Kur'an-ı Kerime baktığımız vakit hayır yolunda mallarını harcayanların övülmesinin sabreden fakirlerin övülmesinden kat kat fazla olduğunu görürüz. Resulullah (sallallahu aleyhi ve sellem), fakirlik halinden zenginlik haline nakledilmiştir.

Cenab-ı Hak, Resülünü daima daha hayırlı ve daha üstün olan şeye naklederdi:

"Muhakkak ahiret, senin için dünyadan daha hayırlıdır." (Duha/4) ayetinin tefsirinde:

"Resulullah (sallallahu aleyhi ve sellem)'ın her sonraki hali önceki halinden daha hayırlıdır", denilmiştir.
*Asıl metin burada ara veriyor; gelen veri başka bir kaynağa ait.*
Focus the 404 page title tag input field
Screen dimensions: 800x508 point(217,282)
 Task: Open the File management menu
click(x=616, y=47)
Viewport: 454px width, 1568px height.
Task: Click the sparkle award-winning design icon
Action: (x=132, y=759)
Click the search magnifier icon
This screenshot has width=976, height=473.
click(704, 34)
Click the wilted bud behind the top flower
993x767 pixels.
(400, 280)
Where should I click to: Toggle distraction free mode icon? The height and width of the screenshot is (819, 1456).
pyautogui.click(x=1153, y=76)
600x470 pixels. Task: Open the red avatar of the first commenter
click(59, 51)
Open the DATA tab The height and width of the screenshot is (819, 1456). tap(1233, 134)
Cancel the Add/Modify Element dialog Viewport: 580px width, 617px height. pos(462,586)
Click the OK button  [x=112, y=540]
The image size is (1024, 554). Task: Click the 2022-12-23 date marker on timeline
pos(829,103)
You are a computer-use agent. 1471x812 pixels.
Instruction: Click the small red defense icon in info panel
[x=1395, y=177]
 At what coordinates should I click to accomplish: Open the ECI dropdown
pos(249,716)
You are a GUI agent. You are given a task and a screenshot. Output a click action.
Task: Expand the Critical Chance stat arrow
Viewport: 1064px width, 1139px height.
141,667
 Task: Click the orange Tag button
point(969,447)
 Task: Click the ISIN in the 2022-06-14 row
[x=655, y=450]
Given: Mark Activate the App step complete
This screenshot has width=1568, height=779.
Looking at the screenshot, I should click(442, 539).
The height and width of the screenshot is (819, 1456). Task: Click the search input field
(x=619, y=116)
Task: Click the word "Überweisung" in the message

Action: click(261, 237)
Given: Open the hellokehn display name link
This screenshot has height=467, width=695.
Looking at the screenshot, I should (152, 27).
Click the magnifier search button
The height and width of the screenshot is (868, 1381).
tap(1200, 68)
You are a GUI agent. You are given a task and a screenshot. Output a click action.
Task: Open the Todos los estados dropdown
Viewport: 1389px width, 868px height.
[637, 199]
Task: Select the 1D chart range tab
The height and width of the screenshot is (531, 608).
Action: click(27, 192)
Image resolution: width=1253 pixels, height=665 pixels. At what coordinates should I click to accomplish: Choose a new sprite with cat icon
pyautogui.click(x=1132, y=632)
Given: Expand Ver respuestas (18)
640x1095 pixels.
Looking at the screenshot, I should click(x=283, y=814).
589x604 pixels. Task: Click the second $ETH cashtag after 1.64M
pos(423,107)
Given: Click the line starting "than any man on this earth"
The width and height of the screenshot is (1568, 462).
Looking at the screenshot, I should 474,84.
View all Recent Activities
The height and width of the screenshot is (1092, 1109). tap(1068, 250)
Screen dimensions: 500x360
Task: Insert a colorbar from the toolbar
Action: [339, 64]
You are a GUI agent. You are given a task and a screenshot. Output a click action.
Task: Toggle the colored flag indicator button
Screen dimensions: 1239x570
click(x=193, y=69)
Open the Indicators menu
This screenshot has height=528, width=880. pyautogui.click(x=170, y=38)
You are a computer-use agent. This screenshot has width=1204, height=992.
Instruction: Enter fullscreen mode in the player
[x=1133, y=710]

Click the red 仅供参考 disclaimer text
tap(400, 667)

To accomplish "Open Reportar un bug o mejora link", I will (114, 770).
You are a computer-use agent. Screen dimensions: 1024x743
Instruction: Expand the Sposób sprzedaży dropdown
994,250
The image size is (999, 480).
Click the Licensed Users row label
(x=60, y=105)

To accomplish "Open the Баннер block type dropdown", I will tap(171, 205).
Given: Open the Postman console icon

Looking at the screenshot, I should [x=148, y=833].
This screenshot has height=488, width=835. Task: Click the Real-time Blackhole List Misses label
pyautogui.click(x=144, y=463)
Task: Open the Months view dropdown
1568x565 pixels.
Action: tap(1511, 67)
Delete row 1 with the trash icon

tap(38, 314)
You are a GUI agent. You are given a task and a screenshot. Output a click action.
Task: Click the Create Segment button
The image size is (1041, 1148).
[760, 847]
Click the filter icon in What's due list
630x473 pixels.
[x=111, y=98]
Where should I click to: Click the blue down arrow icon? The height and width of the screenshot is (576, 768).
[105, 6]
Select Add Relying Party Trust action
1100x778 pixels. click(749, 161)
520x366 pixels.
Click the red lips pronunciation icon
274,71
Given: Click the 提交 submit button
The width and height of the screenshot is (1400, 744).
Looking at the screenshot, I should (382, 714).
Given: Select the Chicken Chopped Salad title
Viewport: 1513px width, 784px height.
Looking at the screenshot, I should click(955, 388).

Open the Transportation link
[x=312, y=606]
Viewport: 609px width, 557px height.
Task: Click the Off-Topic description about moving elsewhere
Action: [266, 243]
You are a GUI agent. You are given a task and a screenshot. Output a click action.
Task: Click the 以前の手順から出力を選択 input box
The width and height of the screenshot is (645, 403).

Bundan dolayı bu ayet-i kerimeyi "ileride Rabbin sana öyle ihsanda bulunacak ki, sende razı olacaksın" ayeti takib etmiştir.

Bu ayet-i kerimedeki "ihsan", Cenab-ı Hak'kın Resulüne hem dünyada vermiş olduğu ihsanı hem de ahiretde vereceği ihsanı içine almaktadır.

Şükür ile birlikte zenginlik ziyade bir lütuf ve rahmettir.

Nitekim Cenab-ı Hak:

"ALLAH rahmetini dilediğine tahsis eder. ALLAH büyük ihsan sahibidir" buyurmuştur.
 
 
Şükreden zenginlerin üstün olduğunu iddia edenler dediler ki:
 
 "Şükreden zenginler sabreden fakirlere sadaka vermek ve ihsanda bulunmak suretiyle onları destekledikleri için onların taat ve ibadet etmelerine sebeb ve yardımcı olmaktadırlar.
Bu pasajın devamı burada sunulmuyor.